Do your children know how to fish, to camp, to play a board game, to play an instrument, to carry on an intelligent conversation about something relevant?

As you were growing up, some of you may have actually experienced having dinner together as a family (without electronic devices) and actually talking to each other about the day and its activities. At the time, you probably wanted to do something else like talk with your friends, etc., but think back: those times were pretty special, weren’t they?

Does that happen today? Do you make it happen for your family? It is often very difficult because we over-schedule our kids so much with so many activities that they don’t know how to play. Now, I’m old, but as kids, we used to get together in a vacant lot and play ball. All kinds of ball, baseball, football, basketball. We didn’t know about soccer, sorry.

Today, everything has to be organized and in a “league” of some kind with “adult” supervision so all the kids can get a trophy for just showing up some of the time. In any case, it’s time we instituted perspective.

I’m saying no practice or games of any kind on Sunday. You may not be a church-going family, but you should take a day to focus on your family and not on some mundane game. I know a family that did not get Thanksgiving at home because of a tournament out of town in another state. They actually had a game on Thanksgiving Day. Seriously? Stand up, just say NO! You think that will hurt the kids? In spite of their protests, they will probably be relieved.

Do you let the electronic devices “babysit” for you? Do you eat dinner quickly and quietly in a corner, standing up so you can get it over quickly? Are you texting too? What is so important that you can’t sit and have dinner and conversation with your family?

Are your children aware that other people are different? Do they know why? Do they value their education, their opportunities? Are we keeping our children safe from their electronics? To what, to whom are we exposing them?
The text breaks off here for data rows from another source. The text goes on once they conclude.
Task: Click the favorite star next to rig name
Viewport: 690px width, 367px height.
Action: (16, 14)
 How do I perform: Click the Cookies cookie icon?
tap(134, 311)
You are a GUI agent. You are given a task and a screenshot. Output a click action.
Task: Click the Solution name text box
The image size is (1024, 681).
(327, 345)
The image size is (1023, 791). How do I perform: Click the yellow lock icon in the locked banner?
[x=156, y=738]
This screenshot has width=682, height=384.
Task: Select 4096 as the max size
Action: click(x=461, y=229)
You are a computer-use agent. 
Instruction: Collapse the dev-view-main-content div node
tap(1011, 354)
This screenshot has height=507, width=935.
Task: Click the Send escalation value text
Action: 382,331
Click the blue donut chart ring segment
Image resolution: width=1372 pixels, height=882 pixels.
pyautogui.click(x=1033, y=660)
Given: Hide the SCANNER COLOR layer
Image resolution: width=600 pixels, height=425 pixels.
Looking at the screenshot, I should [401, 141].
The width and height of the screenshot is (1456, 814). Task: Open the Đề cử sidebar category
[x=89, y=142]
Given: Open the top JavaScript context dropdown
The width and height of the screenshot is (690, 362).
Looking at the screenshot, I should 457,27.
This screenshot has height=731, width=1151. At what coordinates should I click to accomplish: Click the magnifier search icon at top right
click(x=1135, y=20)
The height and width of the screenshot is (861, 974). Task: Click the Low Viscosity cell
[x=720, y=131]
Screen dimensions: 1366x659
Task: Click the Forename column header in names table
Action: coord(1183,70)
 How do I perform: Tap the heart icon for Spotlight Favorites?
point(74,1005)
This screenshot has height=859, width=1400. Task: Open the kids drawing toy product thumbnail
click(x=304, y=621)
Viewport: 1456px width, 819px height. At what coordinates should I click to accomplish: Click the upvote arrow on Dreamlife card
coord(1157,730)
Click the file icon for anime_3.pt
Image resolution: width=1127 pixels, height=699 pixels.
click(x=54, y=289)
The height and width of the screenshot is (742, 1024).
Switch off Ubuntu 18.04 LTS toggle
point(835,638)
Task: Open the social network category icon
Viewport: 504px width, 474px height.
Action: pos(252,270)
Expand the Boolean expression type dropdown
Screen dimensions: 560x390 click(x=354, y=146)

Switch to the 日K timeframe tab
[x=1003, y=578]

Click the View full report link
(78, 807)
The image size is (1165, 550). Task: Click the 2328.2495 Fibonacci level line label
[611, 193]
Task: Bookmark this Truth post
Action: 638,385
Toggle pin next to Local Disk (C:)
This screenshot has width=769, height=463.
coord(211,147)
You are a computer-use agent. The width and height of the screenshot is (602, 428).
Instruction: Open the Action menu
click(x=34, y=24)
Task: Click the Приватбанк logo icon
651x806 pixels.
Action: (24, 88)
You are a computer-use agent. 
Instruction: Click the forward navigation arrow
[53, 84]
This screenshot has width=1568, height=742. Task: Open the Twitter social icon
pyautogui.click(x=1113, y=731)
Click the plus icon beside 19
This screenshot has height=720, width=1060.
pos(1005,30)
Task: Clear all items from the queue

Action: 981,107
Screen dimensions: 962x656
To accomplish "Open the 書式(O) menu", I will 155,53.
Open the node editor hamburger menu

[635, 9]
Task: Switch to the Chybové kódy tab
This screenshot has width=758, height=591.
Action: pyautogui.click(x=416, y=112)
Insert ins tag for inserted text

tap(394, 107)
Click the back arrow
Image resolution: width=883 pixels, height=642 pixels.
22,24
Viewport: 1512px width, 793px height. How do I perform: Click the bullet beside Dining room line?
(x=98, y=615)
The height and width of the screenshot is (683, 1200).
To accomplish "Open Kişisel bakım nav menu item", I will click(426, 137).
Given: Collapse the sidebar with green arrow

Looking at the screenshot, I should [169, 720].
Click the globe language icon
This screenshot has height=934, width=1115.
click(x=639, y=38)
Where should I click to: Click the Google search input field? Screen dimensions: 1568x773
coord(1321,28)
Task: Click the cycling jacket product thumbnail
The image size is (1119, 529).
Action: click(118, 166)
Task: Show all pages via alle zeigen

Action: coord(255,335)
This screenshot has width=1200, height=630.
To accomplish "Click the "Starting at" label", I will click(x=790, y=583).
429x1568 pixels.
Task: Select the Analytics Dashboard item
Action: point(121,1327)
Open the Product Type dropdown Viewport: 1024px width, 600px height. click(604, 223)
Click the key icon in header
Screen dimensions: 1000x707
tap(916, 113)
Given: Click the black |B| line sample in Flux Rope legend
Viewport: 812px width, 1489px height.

What can we do? We will actually have to talk with our kids — no texting! Some tactics:

• Limit screen time. That must include social media.

• Confiscate the devices at bedtime. If they’re still your dependent, take the device at bedtime.

• Instruct your kids concerning the tactics marketers use to extract personal information from free apps. They will think they’re too smart to get tricked. They’re not.

• Emphasize time management, e.g., scheduling homework, sports practice, dinner, and sleep.

• Step up! You do not need to negotiate. You’re their parent, not their friend. You are responsible for them.

Everyone in the United States should understand that we live in the richest country you can imagine. What we define as poverty level income would delight 90 percent of the world’s population.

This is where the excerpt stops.